Physics Asked by Kai Li on October 29, 2021

In general, the gapless Goldstone mode is related to the "continuously" degenerate ground states. The Mexican hat potential is an example (see the logo of this SE website), where the bottom circle is the continuous ground-state manifold. Another example is the ferromagnetic (FM) states of the FM Heisenberg model, where the continuous ground-state manifold is the 2d sphere corresponding to the global rotation of spin directions.

All the above examples have a classical picture: The ground-state manifold or "continuously" degenerate ground states related by the continuous symmetry transformations.

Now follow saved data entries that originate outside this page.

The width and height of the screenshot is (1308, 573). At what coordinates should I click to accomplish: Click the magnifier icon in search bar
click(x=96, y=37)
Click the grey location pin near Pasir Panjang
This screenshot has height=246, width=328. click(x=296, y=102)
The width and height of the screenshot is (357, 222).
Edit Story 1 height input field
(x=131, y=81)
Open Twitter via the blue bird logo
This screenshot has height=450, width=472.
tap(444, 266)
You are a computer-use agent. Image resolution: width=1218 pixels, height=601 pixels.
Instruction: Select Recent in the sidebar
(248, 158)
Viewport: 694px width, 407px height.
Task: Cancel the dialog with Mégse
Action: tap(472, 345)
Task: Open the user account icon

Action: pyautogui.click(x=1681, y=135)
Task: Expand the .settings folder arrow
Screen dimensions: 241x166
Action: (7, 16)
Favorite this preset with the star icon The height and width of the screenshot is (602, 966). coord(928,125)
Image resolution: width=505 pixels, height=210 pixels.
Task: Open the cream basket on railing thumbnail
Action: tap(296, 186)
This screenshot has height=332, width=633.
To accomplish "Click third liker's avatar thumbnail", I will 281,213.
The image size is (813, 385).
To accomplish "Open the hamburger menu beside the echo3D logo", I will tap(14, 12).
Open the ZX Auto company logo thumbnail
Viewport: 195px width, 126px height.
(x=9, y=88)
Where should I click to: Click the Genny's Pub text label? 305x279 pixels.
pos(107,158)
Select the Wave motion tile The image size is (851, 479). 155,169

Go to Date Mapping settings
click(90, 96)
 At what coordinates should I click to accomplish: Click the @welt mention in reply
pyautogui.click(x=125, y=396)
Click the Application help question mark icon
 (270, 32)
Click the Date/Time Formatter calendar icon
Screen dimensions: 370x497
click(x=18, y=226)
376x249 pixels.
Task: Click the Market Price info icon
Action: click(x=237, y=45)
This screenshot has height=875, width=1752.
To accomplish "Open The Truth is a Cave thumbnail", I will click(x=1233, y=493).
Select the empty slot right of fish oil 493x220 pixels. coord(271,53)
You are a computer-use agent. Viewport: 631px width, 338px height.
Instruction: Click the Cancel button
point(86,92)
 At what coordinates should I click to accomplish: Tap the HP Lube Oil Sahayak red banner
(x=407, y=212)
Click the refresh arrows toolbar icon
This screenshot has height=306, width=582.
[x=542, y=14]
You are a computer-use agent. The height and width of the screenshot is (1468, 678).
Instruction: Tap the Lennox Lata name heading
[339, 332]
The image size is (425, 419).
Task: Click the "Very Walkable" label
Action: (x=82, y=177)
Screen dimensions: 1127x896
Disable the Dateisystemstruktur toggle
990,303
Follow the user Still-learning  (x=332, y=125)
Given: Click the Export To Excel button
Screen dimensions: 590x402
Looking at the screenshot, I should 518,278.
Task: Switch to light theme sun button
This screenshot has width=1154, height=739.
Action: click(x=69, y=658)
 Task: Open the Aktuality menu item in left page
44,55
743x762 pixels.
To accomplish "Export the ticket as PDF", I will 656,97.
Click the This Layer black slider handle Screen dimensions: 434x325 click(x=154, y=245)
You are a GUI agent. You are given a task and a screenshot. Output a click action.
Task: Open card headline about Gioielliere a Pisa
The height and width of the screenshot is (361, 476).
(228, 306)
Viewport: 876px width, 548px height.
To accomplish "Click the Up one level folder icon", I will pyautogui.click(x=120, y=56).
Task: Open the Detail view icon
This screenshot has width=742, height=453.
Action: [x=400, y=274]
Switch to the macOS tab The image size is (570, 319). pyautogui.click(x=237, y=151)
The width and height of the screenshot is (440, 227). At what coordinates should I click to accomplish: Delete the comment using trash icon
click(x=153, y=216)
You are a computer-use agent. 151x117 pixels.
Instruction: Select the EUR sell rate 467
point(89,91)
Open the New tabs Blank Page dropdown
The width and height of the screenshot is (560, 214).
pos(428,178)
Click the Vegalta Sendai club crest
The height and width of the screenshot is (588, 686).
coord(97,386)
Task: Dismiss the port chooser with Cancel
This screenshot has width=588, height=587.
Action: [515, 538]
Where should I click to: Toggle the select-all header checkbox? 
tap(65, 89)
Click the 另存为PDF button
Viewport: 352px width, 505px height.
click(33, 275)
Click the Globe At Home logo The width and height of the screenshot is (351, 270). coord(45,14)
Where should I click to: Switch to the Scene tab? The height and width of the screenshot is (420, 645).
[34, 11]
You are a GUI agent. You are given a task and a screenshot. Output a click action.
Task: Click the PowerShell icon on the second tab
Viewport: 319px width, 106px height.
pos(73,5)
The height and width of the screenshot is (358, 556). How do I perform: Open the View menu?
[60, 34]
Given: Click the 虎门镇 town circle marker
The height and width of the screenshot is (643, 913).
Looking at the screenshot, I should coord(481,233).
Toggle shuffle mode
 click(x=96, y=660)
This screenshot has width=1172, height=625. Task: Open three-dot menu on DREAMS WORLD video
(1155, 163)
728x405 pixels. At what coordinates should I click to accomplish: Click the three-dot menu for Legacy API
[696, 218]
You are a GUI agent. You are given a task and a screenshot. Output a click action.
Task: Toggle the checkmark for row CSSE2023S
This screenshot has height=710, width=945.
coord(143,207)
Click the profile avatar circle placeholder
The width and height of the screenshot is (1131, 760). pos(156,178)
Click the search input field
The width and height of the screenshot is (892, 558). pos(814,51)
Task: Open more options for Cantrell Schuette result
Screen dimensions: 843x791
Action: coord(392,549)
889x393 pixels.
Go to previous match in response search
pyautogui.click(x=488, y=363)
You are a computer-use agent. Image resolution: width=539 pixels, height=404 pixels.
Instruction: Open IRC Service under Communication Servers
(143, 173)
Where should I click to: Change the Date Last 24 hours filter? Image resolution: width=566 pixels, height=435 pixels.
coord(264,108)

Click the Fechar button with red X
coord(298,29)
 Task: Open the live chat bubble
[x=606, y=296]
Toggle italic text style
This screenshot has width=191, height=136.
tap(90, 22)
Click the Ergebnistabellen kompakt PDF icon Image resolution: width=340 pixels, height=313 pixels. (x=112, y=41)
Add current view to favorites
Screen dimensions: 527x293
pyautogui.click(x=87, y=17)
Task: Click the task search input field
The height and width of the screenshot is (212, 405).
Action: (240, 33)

My question is: Is there also a classical picture of "ground-state manifold" of the 1d oscillating atoms (phonons)? As we know, under periodic boundary conditions and in the large size limit, the excitation spectrum of phonons is gapless which is an example of Goldstone theorem.

Edit:

I think I made a wrong statement in my comments below: "It seems that the phonon vacuum state does NOT break any symmetry".

In fact, the phonon vacuum state (one of the degenerate ground states) breaks the global continuous translation symmetry, no matter the system size is finite or infinite.

Thus, it seems that there always exist both "spontaneously breaking of the continuous translation symmetry" and "continuously degenerate ground states", even when the system size is finite. But the gapless excitation can only happen when the system size is infinite (since the momentum $k$ is discrete when the system size is finite).

Therefore, the Goldstone theorem is a theorem for the infinite system ?? And how to intuitively understand the relation between "infinite size" and "gaplessness" without looking in the momentum space??

Thanks in advance.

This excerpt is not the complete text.